Harry Brown starts off with a shot. A gang initiation in the grimy subway tunnels of a London slum goes terribly wrong. Bullets fly, cars speed away in a frantic getaway attempt. When all is said and done, the gang lays sprawled out on the road after an accident, and an innocent mother lay dead.
Harry(Michael Caine) wakes up to this news, but it's the least of his concerns. His wife is in the hospital, dying. He spends the bulk of his days there by her bedside, hoping she can still recognize his presence. A former Royal Marine, Harry's used to having people die around him, but now he's running out of people to care about or who care about him. His best friend, Leonard, is a fellow retiree caught in a grip of fear. The local thugs terrorize him daily, putting dog crap on his doorstep and in his mailbox. Harry urges calling the police, but Leonard admits that he's already done that. The cops either can't do anything or don't care. Leonard vows to stand up for himself the next time. It doesn't end well.
Faced with being truly alone for the first time, Harry quickly loses himself. What had been a sad, pitiful old man resigned to keeping his head down while the world turned to crap around him, he's now found purpose. Interviewed by the sexy Detective Frampton(Emily Mortimer) after Leonard's funeral, he can scarcely contain his anger at their flat footededness. Later that night after a drunken binge, Harry is attacked by one of the town thugs, and his old army muscle memory comes roaring back. A vigilante is born.
Harry Brown isn't quite Gran Torino. In that film, you sorta expected Clint Eastwood to grab his shotgun off the rack and start blasting holes in people. His age didn't mattter. With Michael Caine it takes a little bit of time to get reacquainted with the idea of him offing people 1/4th his age. He's become such a soft-hearted soul on screen that I think we just sorta expect him to shrug everything off and whistle a happy tune. It's for exactly that reason that Caine is so good here. He doesn't try to overplay it. He doesn't turn Harry into a violent force of nature. He plays the character as an older man relying on cunning and what he remembers being able to do as a young soldier. You can see the gears working in his brain, especially during a frightening scene in which Harry walks right into the heart of the enemy's den, a filthy criminal workshop that has become the heart of everything gone wrong in his neighborhood.

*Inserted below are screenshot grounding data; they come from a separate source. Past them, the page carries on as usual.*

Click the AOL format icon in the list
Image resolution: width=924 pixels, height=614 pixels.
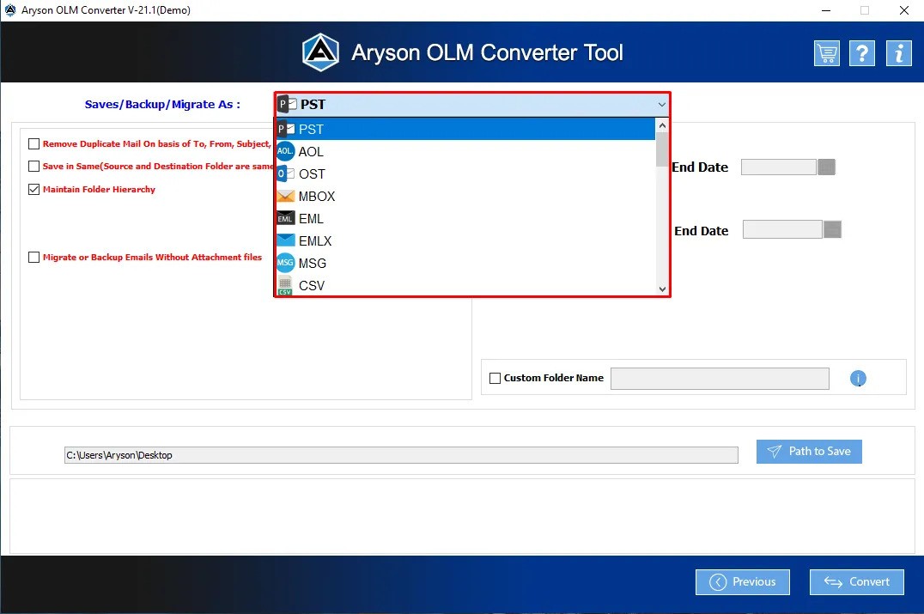284,151
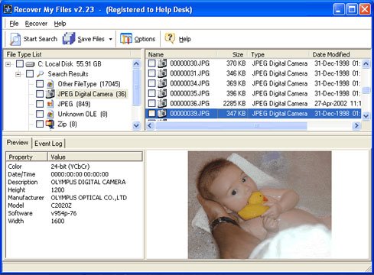Image resolution: width=374 pixels, height=275 pixels.
Task: Open the Recover menu
Action: pos(36,24)
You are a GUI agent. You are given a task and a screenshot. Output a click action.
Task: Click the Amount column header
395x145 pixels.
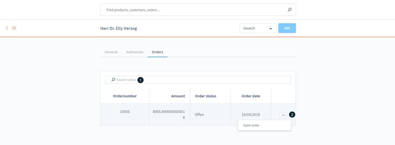(178, 96)
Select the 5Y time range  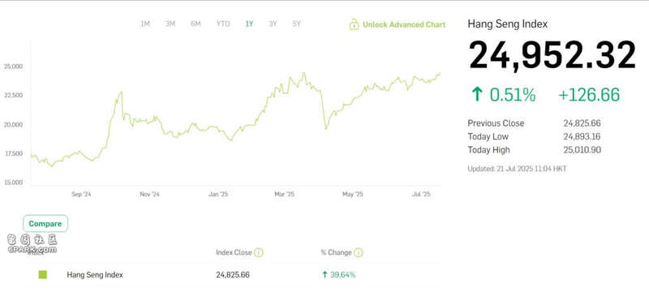(x=297, y=24)
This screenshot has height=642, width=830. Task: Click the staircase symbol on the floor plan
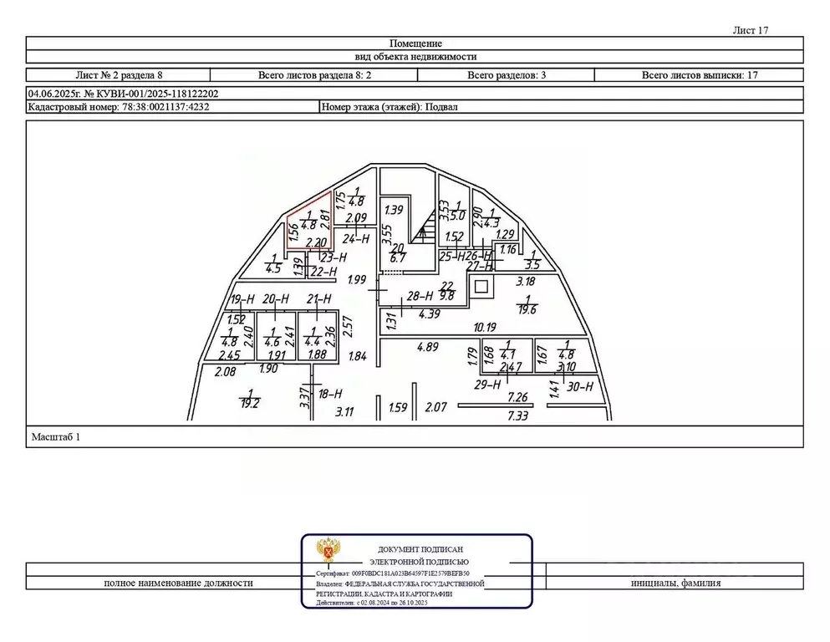[x=426, y=226]
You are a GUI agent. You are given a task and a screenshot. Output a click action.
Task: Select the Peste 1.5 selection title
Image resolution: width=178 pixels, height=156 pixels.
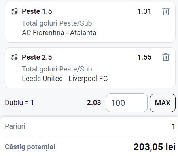pos(37,11)
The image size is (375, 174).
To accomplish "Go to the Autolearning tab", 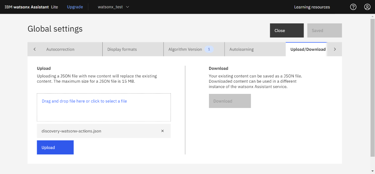I will pyautogui.click(x=241, y=49).
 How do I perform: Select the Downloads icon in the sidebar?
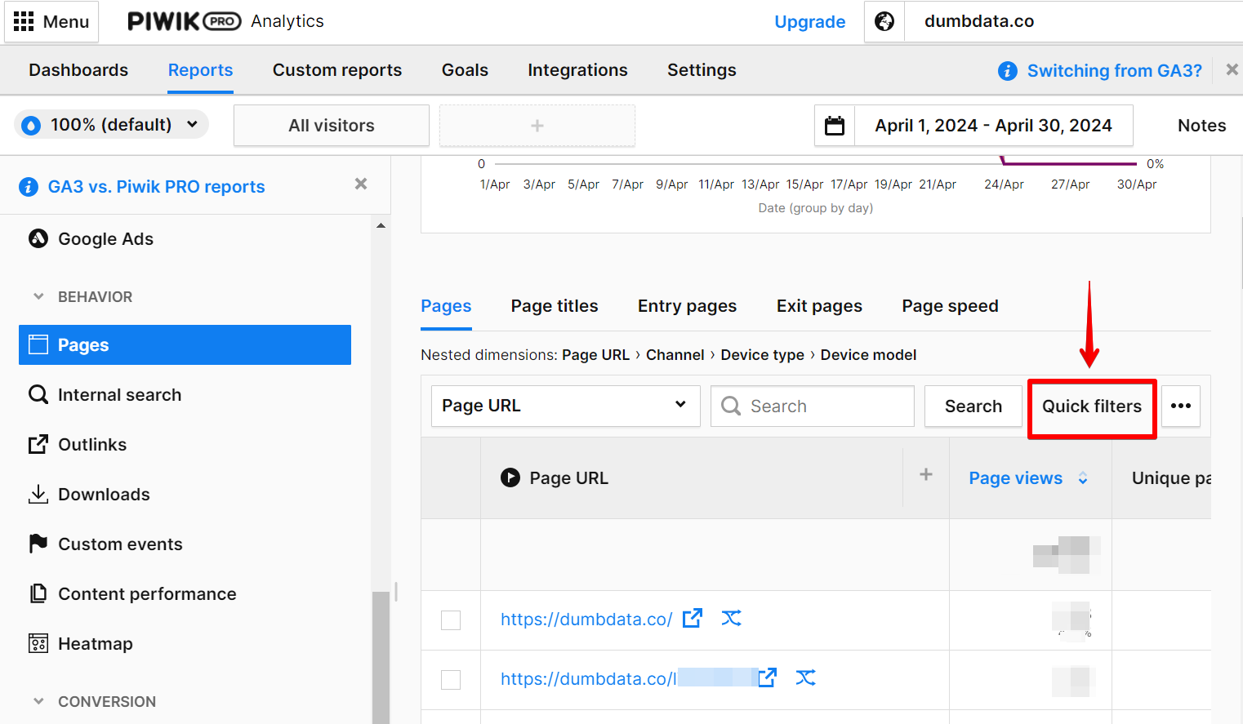click(38, 494)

First time director Daniel Barber employs a slow, deliberate pace throughout. It's not a style that lends itself to what is basically a revenge thriller, but it works thanks mostly to Caine's subtle performance. There's been an uptick in movies about older men with violent pasts, finding their inner warrior when the world around them has been threatened. The aforementioned Gran Torino comes to mind along with last year's Taken. Harry Brown combines the elements of both of those, but gets a lot more help in the credibility department thanks to the strong supporting cast. Mortimer is particularly good as the buttoned up detective who knows there's more to this seemingly harmless old man than meets the eye.
There's a deeper subtext involving police corruption and political manueverings that allow a vigilante like Harry Brown to exist and thrive, but all that stuff is just window dressing. It's Caine and Mortimer who push what could've been a standard thriller into a thought provoking, emotional thrill.